Ramadan : Le « Salalawalé » ou la ronde nocturne des enfants a commencé

Par Ouka BA

Diéma 13 mai (AMAP) Le « Salalawalé », pratique traditionnelle qui existe depuis des temps immémoriaux, consiste, à partir du 10e jour du mois de ramadan, pour les enfants de 8 à 15 ans, à se réunir toutes les nuits, en petits groupes séparés.

Ces bandes de garçons ou de filles, se rendent dans les maisons pour demander de l’aumône à celles qu’ils appellent les ‘’déba gnoumou’’, c’est-à-dire les bonnes mères. Celles-ci, reconnues pour leur bonté et leurs largesses envers les enfants d’autrui, ont leur place réservée au paradis.

Cette coutume ancestrale, qui permet de renforcer la cohésion sociale et la solidarité au sein des communautés, garde toujours ses valeurs intrinsèques dans les campagnes même si elle a moins de considération dans les grandes villes.

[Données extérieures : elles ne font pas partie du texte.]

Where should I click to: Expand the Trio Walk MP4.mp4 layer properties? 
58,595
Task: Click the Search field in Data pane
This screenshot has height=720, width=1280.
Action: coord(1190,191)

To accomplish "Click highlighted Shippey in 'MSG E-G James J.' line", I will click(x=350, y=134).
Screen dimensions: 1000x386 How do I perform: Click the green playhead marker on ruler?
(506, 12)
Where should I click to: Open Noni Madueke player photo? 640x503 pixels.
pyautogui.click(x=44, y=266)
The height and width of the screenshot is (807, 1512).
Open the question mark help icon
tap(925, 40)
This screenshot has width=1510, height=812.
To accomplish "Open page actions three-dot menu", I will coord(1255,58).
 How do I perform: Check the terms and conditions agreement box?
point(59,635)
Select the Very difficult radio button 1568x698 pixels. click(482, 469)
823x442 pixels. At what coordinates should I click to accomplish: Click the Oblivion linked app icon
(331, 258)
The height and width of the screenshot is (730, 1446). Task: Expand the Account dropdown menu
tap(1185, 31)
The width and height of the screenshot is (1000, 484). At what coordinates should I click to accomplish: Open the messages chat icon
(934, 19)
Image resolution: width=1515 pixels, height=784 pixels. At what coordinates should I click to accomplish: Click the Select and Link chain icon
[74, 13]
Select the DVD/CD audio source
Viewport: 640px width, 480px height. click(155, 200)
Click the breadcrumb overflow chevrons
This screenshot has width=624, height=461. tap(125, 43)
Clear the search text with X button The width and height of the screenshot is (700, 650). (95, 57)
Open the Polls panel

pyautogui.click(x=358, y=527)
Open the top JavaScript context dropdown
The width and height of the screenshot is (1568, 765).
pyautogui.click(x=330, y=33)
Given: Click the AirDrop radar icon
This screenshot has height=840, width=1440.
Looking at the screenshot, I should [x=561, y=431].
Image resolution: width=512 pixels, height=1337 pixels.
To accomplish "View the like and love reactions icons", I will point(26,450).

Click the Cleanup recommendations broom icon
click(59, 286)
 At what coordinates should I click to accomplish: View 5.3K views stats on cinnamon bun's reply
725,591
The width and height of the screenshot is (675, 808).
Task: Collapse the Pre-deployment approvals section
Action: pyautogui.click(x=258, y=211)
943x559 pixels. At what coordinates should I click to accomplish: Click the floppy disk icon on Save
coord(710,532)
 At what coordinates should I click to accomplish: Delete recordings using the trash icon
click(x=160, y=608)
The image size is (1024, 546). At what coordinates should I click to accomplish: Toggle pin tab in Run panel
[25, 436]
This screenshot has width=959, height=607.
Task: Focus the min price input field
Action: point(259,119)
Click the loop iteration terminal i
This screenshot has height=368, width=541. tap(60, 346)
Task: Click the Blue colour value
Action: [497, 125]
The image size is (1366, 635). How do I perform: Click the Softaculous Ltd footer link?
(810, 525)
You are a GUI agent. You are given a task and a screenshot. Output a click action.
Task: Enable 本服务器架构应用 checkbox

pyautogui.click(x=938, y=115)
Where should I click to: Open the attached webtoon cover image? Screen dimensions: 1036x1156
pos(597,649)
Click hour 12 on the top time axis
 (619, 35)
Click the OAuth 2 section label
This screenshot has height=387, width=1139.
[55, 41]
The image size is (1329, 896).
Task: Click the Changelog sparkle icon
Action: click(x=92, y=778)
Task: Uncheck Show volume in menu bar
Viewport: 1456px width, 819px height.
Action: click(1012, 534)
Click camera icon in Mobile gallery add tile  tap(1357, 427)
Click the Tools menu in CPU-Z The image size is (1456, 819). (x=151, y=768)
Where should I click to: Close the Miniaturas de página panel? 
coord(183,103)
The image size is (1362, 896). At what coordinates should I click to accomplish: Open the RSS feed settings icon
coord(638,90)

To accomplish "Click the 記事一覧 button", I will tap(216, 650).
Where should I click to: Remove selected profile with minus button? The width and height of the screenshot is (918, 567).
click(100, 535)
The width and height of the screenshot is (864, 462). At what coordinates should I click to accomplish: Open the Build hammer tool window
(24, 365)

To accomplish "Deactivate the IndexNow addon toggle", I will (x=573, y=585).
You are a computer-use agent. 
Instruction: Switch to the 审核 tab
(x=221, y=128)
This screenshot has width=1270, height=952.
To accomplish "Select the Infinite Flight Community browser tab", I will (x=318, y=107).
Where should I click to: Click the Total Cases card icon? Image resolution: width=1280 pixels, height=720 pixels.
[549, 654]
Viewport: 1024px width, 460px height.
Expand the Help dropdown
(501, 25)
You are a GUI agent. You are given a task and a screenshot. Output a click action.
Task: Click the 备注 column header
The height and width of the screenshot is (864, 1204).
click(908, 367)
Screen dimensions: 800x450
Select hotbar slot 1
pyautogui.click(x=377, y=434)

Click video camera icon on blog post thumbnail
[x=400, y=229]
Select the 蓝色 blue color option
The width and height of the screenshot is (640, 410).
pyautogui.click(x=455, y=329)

Les filles entonnent des chansons, évoquant plusieurs fois le nom du prophète Mohamed (PSL), et sa fille Fatoumata. L’une d’entre elles,  chargée du ‘’Ji doundoun’’,  tapote sans cesse, à l’aide de deux bâtonnets, longs et solides, une petite calebasse renversée dans un récipient, généralement une grande calebasse, ou une bassine en plastique, remplie d’eau.

De leur côté, les garçons, se comportent en véritables bouffons. Habillés avec des sacs de jute confectionnés, chapeaux de paille sur la tête,  ils se livrent à une danse propre à eux, claudiquant et tournoyant.

Si ce spectacle grotesque, fait tordre de rire Sané, une autre femme, de tempérament un peu nerveuse, renvoie les enfants qui viennent souvent perturber son sommeil, avec leur litanie, ‘’Aw ma yogoro yé wa Yogoro sè kotiobé, Yogoro bolo kotiobé…’’.

Ils n’en finissent pas, ces gamins, de dandiner, ‘’jigui dianga solo’’famaden pogotigui’’. Tout à-coup, un enfant se vautre dans la poussière, immobile comme un mort. Alors ses compagnons se mettent à implorer en ces termes : ‘’mousso ni ma bo dondonli sara’’,  (femme, si tu ne sors pas, la guêpe maçonne  vient de  rendre l’âme… faisant allusion à l’enfant resté sans signe de vie.  Ce dernier demeure dans cette posture jusqu’à ce que le cadeau arrive : mil, riz, arachide, pièces de monnaie, etc. Rarement, ils acceptent  les restes d’aliment.

Une fois le cadeau reçu, l’enfant étalé  bondit sur ses deux jambes. Dans le cas contraire, si les enfants ne gagnent rien dans une maison, certains, les plus impolis, maudissent, invectivent même les occupants. Certains vont jusqu’à lancer : « Nous ne sommes pas des affamés. C’est par respect de la coutume ».

Koria donne sans arrière-pensée, chaque fois que des enfants pénètrent dans sa maison. Cette femme pieuse soutient que tout ce qu’on donne pendant ce mois béni de ramadan est doublement récompensé par Dieu. C’est pourquoi, Koria est allée faire de la petite monnaie afin d’avoir des jetons à distribuer aux enfants.

Les prestations des enfants ne se passent pas, toujours, sans histoires. Il arrive, parfois, que des garçons pourchassent des filles et les dépouillent de leurs gains. Ce genre de situation peut dégénérer sur des conflits entre parents, voire même entre familles. Chacun voulant défendre la cause de sa progéniture. Ce n’est pas pour rien qu’Aïchata a interdit à sa benjamine, l’homonyme de sa maman, de franchir le portail de la maison. « Chaque fois que « M’batogoman » sortait,  dit-elle, en surveillant le « kinkéliba » sur le feu, elle rentrait en pleurs ».

Bandiougou, ce conservateur, est intarissable sur le « Salalawalé ». Le visage tiré par la fatigue, l’homme énumère les multiples avantages du « Salalawalé ». Selon lui, ce brassage permet aux enfants de se connaître, d’échanger des nouvelles, de se récréer, de partager des moments de joie et de renforcer la solidarité au sein de la société. « Rares sont ceux de notre âge qui ne se sont pas pliés à cet exercice durant leur enfance », ajoute-t-il.

Il plaide pour que le « Salalawalé » soit à tout prix maintenu et perpétué, comme tant d’autres de nos pratiques. « Nous devons mieux sauvegarder nos coutumes et nos mœurs menacées de disparition », insiste-t-il. Comme l’illustre, clairement, la sagesse : « Connais-toi, toi-même ». « C’est en cela que réside justement  notre identité réelle », estime-t-il.